初版は「加古義一(1887編)日本聖人鮮血遺書」.その中表紙には「弗国ビリヨン閲/日本加古義一編」となっています.これでは意味がわかりませんが,のちに松崎実が編集した版では,“ビリヨン”宣教師が祭礼ごとに物語った聖人の話を加古義一が筆記し,表題の「日本聖人鮮血遺書」は「やまとひじりちしおのかきおき」と読ませます.これは第六版まで同じです(3~5版は不明のため未見).


 松崎(1926編)の「校注切支丹鮮血遺書」の「二 鮮血遺書の典據と編纂」によれば,「本書の典據となったものはレオン・パジェスの日本基督教史卽ち Léon Pagès: -- "Histoire de la religion chrétienne au Japon"である.」としてあります.

 ビリオン(Pére A. Villion:初版では「ビリヨン」と表記されていましたが,松崎編では「ヸリヨン」と表記され,現代ではビリオンとされていますので,以後ビリオンとします)は1843(天保十四)年生まれ.長州萩や奈良において伝道していた公教会の宣教師でした.ビリオンが京都にいた頃,Pagès (1869)をテキストとして,殉教の事実を物語りました.それを信徒の一人であった加古義一が筆記し,この筆記を集めて,ヴィリヨン師校閲のもとに加古が編纂して出版したのが“鮮血遺書”でした.説教が始まったのは1884(明治17)年からで,“鮮血遺書”の初版が1887(明治20)年でした.書名は「日本聖人鮮血遺書」と書き「やまとひじりちしほのかきおき」と読むそうです.今風に示すならばヴィリヨン口述,加古義一(1887編著)「日本聖人鮮血遺書」となるのでしょうか.

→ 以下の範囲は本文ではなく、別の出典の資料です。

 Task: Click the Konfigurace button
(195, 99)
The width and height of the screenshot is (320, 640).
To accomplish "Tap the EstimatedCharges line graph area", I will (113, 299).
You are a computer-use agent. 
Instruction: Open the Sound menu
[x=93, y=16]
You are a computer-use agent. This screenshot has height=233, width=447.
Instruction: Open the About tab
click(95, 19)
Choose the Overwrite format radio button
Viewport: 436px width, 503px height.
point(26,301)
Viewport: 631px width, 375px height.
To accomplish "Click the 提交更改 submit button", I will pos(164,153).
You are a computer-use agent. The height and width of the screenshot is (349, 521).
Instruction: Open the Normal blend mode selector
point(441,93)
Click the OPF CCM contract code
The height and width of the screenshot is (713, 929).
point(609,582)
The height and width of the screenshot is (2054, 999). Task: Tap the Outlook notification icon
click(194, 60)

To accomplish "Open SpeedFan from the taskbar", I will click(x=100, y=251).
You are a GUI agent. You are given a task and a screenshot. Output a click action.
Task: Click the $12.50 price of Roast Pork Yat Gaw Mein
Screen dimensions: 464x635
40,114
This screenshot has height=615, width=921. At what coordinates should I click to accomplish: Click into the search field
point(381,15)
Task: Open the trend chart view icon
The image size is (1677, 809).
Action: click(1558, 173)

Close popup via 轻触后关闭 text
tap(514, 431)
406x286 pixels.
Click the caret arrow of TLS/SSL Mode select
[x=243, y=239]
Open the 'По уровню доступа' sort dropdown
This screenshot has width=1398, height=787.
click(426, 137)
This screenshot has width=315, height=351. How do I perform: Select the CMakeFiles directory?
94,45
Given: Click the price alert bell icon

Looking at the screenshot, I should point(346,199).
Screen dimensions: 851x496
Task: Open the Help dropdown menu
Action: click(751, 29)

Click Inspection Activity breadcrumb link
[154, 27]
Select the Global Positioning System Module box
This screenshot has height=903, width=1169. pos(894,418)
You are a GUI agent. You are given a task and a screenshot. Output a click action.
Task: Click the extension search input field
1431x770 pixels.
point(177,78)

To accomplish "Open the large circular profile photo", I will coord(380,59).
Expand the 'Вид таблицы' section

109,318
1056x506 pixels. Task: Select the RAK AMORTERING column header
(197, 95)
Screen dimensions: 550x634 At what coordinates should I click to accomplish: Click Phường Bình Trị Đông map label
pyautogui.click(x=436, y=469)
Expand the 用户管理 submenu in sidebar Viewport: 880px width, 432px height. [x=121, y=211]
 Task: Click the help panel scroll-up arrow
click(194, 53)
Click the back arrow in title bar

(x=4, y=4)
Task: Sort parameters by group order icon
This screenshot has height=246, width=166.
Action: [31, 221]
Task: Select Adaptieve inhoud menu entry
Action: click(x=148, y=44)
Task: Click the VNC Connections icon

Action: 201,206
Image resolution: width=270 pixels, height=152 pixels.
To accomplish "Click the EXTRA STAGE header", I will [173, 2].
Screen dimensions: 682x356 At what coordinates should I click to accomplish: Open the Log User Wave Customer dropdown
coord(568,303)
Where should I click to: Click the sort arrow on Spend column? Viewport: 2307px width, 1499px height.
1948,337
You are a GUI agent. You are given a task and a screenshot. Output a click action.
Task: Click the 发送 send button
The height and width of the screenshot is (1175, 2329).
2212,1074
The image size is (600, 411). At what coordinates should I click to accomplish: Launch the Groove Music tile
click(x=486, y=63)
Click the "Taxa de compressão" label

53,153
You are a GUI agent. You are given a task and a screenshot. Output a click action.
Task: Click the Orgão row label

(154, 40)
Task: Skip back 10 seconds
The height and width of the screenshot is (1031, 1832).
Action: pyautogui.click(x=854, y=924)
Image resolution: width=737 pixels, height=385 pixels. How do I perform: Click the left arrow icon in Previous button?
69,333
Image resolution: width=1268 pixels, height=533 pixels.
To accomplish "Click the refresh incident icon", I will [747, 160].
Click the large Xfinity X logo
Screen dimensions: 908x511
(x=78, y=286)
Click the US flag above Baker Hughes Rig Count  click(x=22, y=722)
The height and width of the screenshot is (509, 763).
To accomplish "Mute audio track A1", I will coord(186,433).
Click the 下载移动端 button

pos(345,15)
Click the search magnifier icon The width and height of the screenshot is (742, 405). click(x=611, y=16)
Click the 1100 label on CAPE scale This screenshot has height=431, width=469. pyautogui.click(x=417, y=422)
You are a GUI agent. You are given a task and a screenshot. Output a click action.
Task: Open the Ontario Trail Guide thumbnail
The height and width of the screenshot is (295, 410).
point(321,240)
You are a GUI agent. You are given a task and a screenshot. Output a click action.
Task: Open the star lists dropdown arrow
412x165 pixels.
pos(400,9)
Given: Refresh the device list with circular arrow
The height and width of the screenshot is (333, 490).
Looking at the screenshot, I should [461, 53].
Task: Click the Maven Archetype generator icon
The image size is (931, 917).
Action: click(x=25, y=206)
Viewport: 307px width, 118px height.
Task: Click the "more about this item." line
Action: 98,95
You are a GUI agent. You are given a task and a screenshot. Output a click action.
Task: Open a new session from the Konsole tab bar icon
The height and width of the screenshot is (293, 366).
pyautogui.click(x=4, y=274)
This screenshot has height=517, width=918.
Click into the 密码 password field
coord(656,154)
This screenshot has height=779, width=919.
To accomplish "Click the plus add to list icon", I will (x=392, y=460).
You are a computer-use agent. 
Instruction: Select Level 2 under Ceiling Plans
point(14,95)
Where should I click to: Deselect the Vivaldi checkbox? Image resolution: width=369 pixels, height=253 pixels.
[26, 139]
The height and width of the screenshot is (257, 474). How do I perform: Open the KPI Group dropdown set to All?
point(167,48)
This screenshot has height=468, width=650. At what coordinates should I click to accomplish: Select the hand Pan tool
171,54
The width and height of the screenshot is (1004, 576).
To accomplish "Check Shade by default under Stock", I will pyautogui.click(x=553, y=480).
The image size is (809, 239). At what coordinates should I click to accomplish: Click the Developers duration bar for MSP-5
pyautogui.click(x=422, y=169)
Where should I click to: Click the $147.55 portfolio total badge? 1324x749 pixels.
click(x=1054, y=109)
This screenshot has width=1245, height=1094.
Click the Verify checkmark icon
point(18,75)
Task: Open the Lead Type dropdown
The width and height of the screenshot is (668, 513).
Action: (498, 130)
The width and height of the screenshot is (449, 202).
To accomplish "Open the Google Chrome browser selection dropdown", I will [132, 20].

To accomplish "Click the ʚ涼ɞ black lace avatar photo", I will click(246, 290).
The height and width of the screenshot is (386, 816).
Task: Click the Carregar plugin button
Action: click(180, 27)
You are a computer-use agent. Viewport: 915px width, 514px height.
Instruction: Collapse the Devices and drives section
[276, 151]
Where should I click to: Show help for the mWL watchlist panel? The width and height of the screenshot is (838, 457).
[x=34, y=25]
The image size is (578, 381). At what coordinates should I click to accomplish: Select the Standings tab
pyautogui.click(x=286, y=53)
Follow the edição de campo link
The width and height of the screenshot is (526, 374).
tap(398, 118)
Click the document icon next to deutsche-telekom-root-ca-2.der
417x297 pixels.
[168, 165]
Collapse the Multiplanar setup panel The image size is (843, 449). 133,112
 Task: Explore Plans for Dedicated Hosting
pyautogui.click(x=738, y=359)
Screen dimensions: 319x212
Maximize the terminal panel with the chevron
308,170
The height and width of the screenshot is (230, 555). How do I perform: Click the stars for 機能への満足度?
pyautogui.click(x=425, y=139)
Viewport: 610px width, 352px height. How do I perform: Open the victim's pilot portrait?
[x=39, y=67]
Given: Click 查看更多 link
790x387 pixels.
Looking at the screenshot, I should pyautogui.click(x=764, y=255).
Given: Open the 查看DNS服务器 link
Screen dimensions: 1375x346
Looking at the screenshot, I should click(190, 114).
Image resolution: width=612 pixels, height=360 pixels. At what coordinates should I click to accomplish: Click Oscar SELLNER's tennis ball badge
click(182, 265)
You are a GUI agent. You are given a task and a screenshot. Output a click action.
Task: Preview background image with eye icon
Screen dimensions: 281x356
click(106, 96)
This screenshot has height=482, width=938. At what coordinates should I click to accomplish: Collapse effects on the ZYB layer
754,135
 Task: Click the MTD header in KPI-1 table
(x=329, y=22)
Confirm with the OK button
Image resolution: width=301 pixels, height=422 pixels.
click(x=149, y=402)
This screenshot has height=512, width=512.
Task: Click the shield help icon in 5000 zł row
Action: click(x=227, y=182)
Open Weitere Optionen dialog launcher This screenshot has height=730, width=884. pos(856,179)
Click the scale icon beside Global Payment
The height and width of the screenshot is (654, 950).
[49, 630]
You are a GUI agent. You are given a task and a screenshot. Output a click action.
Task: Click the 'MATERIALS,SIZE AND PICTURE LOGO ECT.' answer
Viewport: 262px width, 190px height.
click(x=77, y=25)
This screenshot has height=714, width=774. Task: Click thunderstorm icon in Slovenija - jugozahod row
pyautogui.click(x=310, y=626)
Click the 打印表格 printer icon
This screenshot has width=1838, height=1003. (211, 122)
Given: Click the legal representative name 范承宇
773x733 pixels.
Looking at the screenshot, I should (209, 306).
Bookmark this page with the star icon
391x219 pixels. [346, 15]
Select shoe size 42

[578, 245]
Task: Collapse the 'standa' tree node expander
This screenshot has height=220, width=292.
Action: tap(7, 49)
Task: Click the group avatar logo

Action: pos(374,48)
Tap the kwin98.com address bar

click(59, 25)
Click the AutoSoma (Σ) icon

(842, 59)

 重要なことは,これは研究書ではもちろんなく宣教師が信者に物語った“お話し”であったので,話者が日本語の不自由な外国人であることもあり,用語や修辞の稚拙,地名人名などの固有名詞の不備,年月日などの間違いは非常に多かったそうです.しかし,初版において目に付くそれは再版三版と版を重ねるにつれ訂正が進み,六版では文章構造の異なるところもあるそうです.

 しかし,ヴィリヨンはフランス人であるからして,引用文献は Pagès (1869)であることは疑いなく,間違いが多々あっても正統であると考えて良いでしょう.パジェスの原著は歴史書構成であって人物ごとの構成ではないため,人物を追うのは不適ですが,ヴィリヨン口述は人物ごとに構成されており,分かりやすいといえます.

 なお,ヸリヨン・加古・松崎(1926)の「切支丹鮮血遺書」は,松崎の再編集(当時の現代語訳.地名人名年号の訂正.パジェスの原著と対照しての訂正)によりますが,史伝としての形態をとり,ヴィリヨン・加古(1887)とは叙述順も異なるようです.


 「日本聖人鮮血遺書」(ヴィリヨン・加古,1887初版~第六版),および「校注切支丹鮮血遺書」(松崎編,1926改造社版)「では,「天使のエロニモ聖師」,「リダツシヨカルバリヨ」,「ヂダシヨカルヷリヨ聖師」,「ジダシオ・カルバリヨ師」という,ほかにはない非常に特殊な表記をしているので,これで追跡ができるかも知れません.


 なお,現代語訳が燦葉出版社から1997年に出版されているが,すでに絶版です.

 古書店を通じて入手したところ,これはまったくの別物でした.表紙には,松崎本とおなじ絵柄を使っているにもかかわらず,また,帯には「復刊」とか「ビリオン神父、松崎実氏が編んで出版された本書を、このたび読み易い現代語訳として刊行されることになったのは誠に喜ばしい」という某枢機卿の推薦文が示されているにもかかわらず.

 引用文献として正確に示す(ほぼ不可能ですが)とすれば,書名は入江浩(1996編訳)「現代語訳・切支丹鮮血遺書」なのでしょうか.しかし,奥付では「著者 松崎 實/現代語訳 入江 浩」となっていますが,これまで書かれていた「天使のエロニモ」および「ヂダシヨカルヷリヨ」の逸話は本文ではなくなっています.わずかに後半の「日本殉教者一覧」において「第百三十二次殉教者」に「エロニモ・アンゼリス」,「第百四十二次殉教者」に「ジダシオ・カルバリヨ」とリストアップされているだけなのです.これで著者が“松崎實”といえるのでしょうかね.


 もっと不思議なことには,松崎編と同じ年に「著作者 ヴィリヨン/姉崎正治 山本信次郎監修」という本が日本カトリック刊行会から出版されていることです.書名は「日本聖人鮮血遺書」.これはヴィリヨンの正統なのでしょうかね.こちらの本には「天使のエロニモ」および「ヂダッシヨ・カルバリヨ」の逸話が残されています.


 つまるところ,「日本聖人鮮血遺書」の第何版を読んだのか,あるいは「切支丹鮮血遺書」を読んだのかで,引用内容は微妙に(あるいは大きく)異なるであろうし,これがしばしば出てくるノイズの元なのかも知れませぬ.この場合,引用を明示していない著述は検証も不可能ですね.またどれを引用したものであっても,これは宗教関係者の講話であって,検証できない部分は参考程度であって,まともには取り上げるべきではないということになるのでしょう.実際あり得ない会話の再現など,フィクションと考えられる部分が多過ぎます.